- ASSIGNMENT: Give back the whole listing word for word and skip each picture.

━━━━━ DATA FOR ANALYSIS

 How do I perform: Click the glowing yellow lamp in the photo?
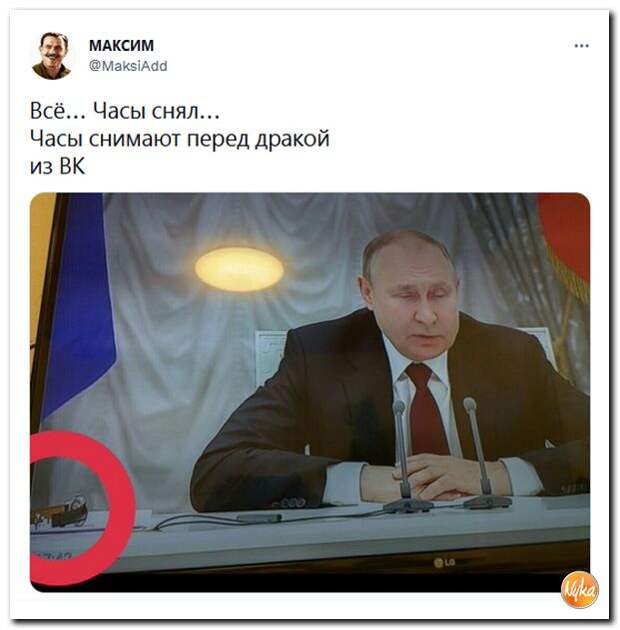[239, 269]
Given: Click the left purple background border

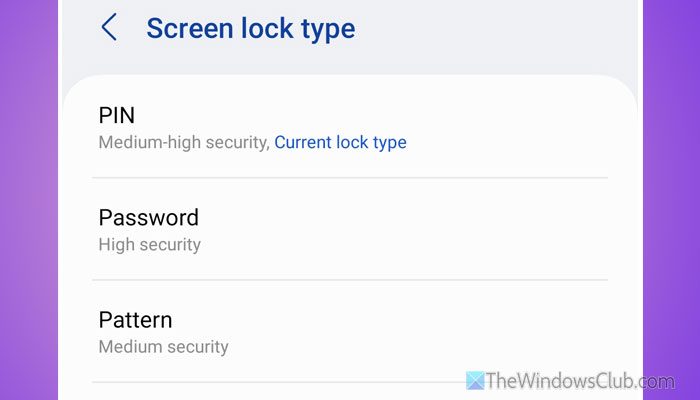Looking at the screenshot, I should (x=29, y=200).
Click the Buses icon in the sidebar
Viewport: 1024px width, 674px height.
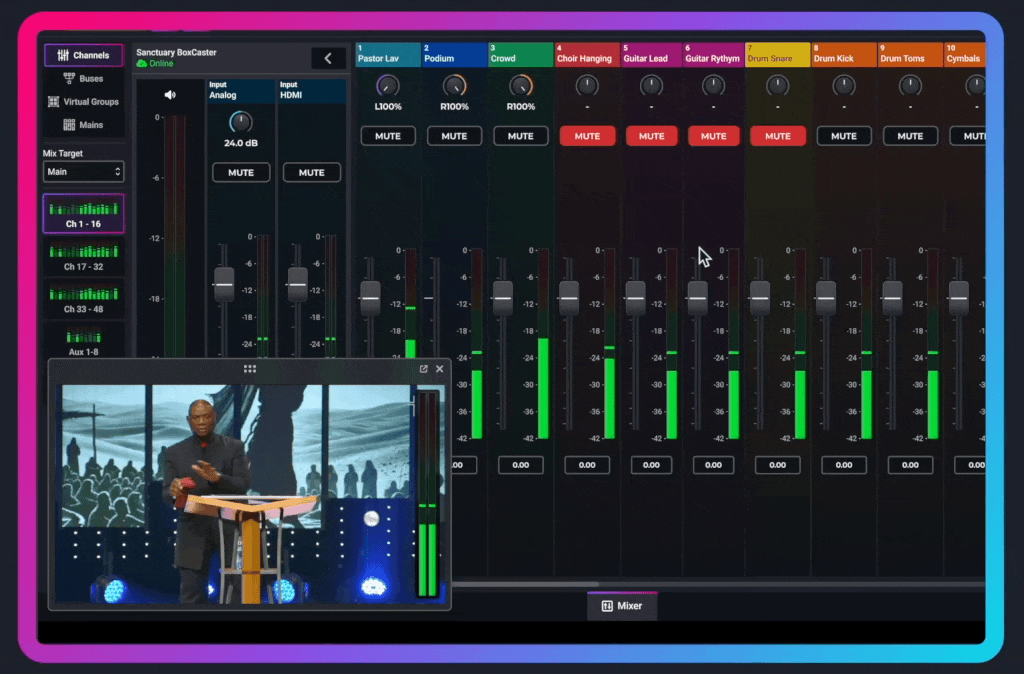click(x=69, y=78)
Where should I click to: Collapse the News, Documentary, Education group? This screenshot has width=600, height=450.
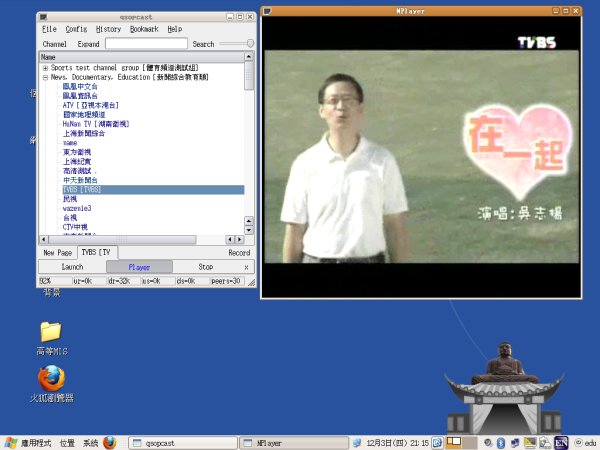click(x=45, y=77)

━━━━━━━━━━

- WRITTEN SOLUTION:
 How do I perform: Click the glowing yellow lamp in the photo?
[239, 269]
Given: Click the left purple background border

Looking at the screenshot, I should (x=29, y=200).
Click the Buses icon in the sidebar
Viewport: 1024px width, 674px height.
click(x=69, y=78)
Where should I click to: Collapse the News, Documentary, Education group? This screenshot has width=600, height=450.
click(x=45, y=77)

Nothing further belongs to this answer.